In her début scene in The Crown, Gillian Anderson, playing Margaret Thatcher, arrives at Buckingham Palace for her first meeting with Queen Elizabeth (played by Olivia Colman). The monarch waits, fussing with flowers, while Thatcher, in a blaring royal blue suit, enters the room. "Your Majesty," she croons, sweeping to the floor in an "Is she serious?" curtsy.
It's an audible-gasp moment. Anderson has committed. For the rest of the season, the actress immortalizes all 11 years of Thatcher's "Iron Lady" rule, from her controversial privatization of the British economy, to the Falkland Islands conflict, to the rise of the IRA (Irish Republican Army), to her eventual ouster from office in 1990.

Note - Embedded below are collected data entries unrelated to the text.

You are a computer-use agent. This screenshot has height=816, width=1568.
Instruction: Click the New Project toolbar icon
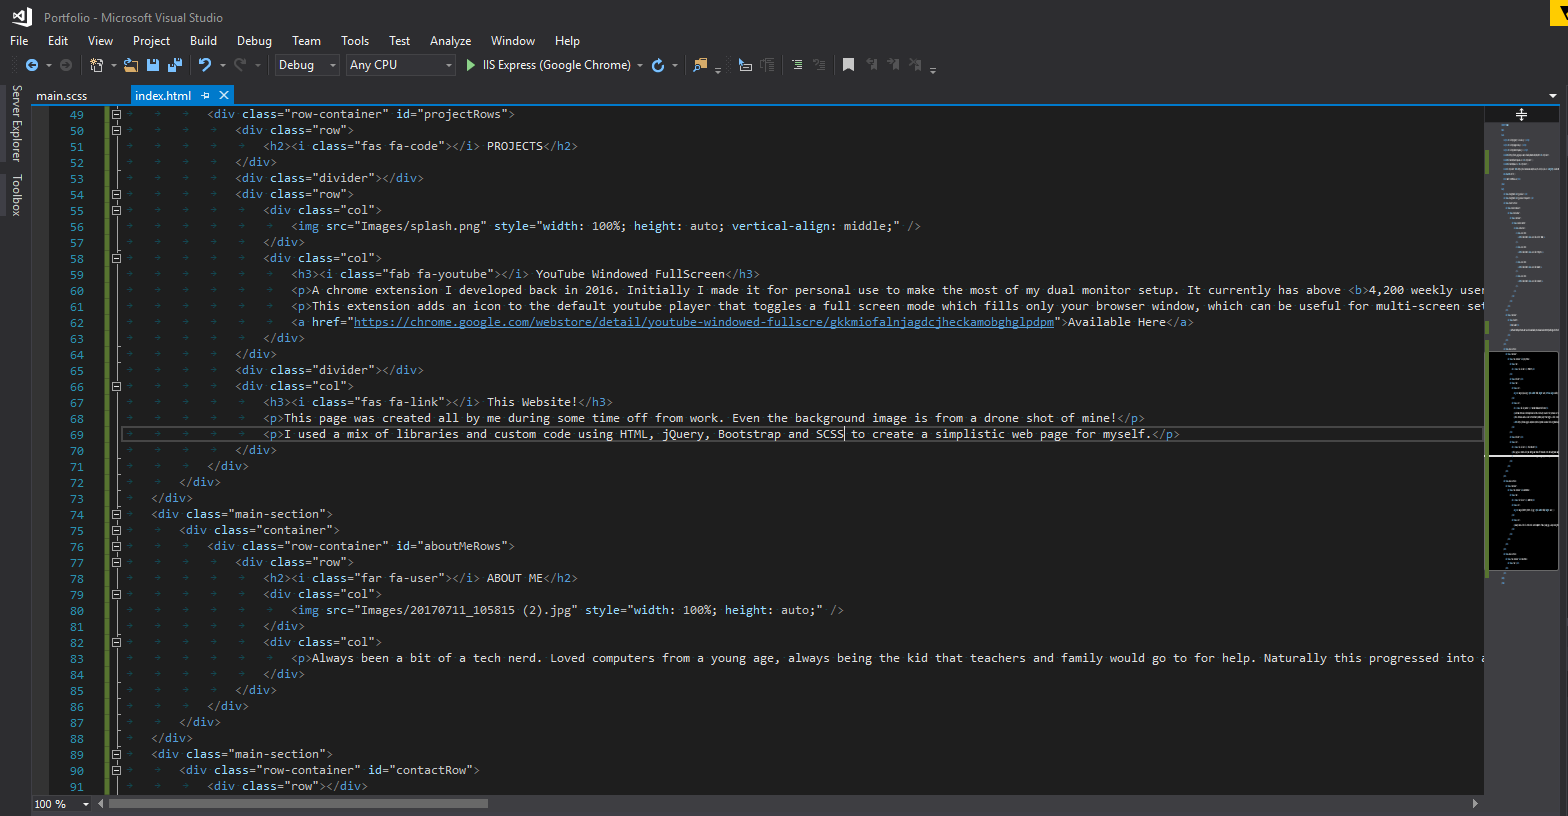pyautogui.click(x=96, y=65)
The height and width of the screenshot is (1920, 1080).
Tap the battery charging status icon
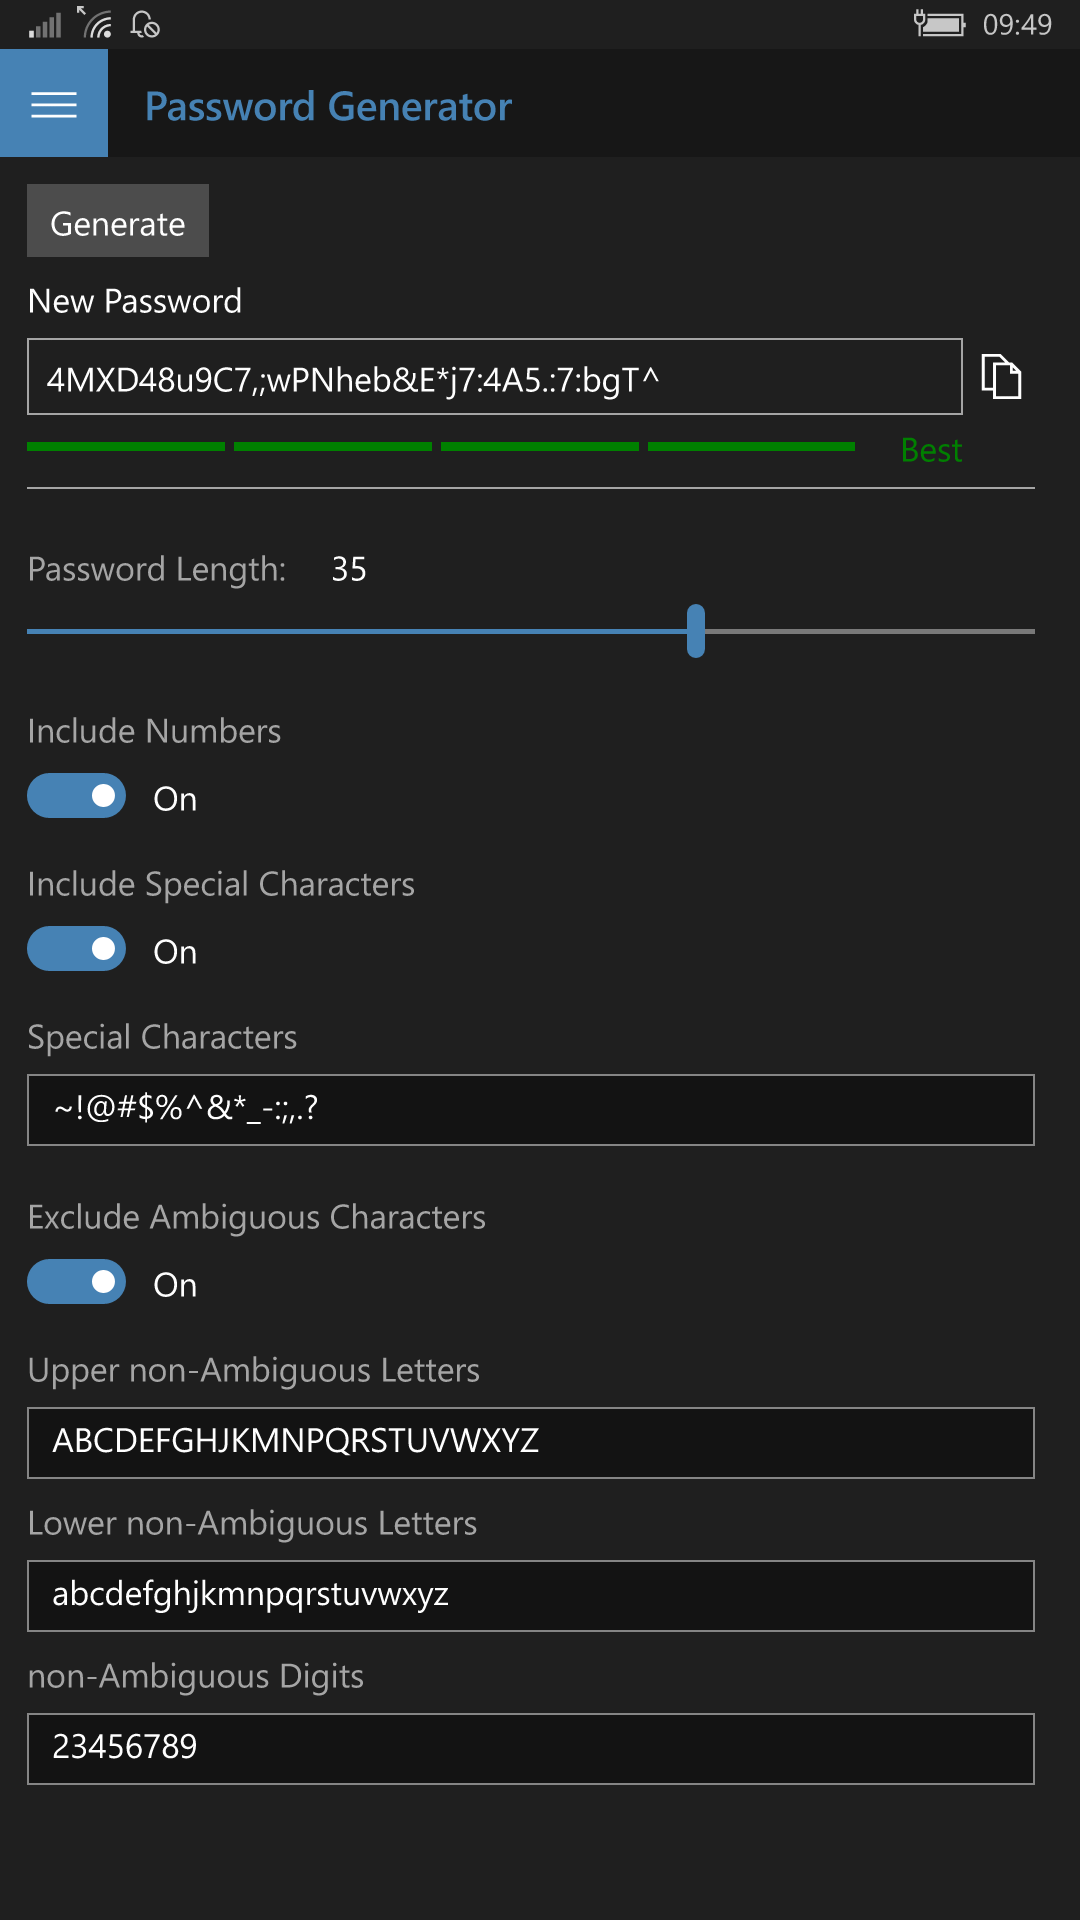pos(939,23)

It's testament to Anderson's skill that her performance doesn't dissolve into camp. Rather, it's considered and often poignant. More enjoyable still are Anderson's irreverent dispatches from The Crown's set on Instagram, which include riding in a jeep with Colman (in character) and a snap of "Thatcher" with her legs draped over two thrones.
Having been in the public eye since she was 24, when she signed on to play Dana Scully in The X-Files, Anderson, now 52, has paid her dues. Based in London and effortlessly transitioning between American and British personas, she finds herself in a both deserved and enviable position. And if you'd told her back during The X-Files that she'd play Margaret Thatcher one day? She laughs. "F— off!"

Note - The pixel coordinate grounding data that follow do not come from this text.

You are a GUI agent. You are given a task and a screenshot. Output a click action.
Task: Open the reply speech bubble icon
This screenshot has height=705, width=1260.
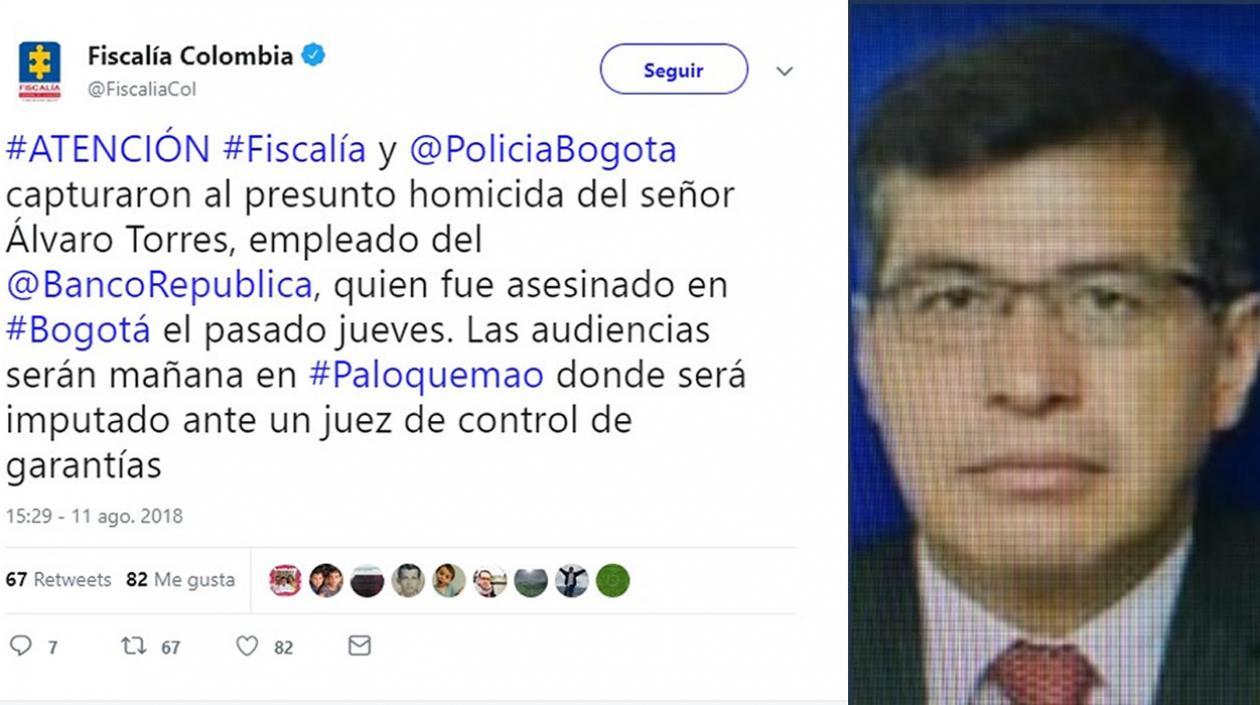(20, 646)
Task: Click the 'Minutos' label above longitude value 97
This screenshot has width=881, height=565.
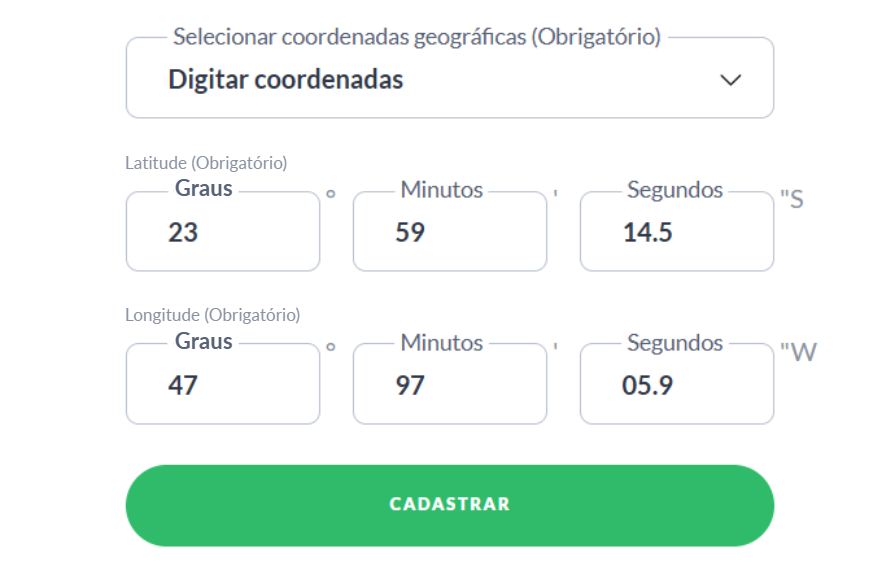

Laura Brown: Hello, Gillian! How are you? You're in London on lockdown No. 3, correct?
Gillian Anderson: Yeah, I am. It hasn't actually hit me yet. I've been finishing cleaning out closets and stuff. The vacuum cleaner is a big deal in my life. I bought a new one the first week of lockdown, and it became pretty much my best friend, my lover, my everything — until we got a puppy.
LB: Other than the vacuum, what's been your saving grace during this confinement period?
GA: My kids [daughter Piper, 26, and sons Oscar, 14, and Felix, 12]. My little ones are obsessed with being outside, and I'm very blessed to have access to outdoor space. It's been a godsend that when they're not in school, they want to be outside and not on screens.
LB: Did you work over lockdown at all?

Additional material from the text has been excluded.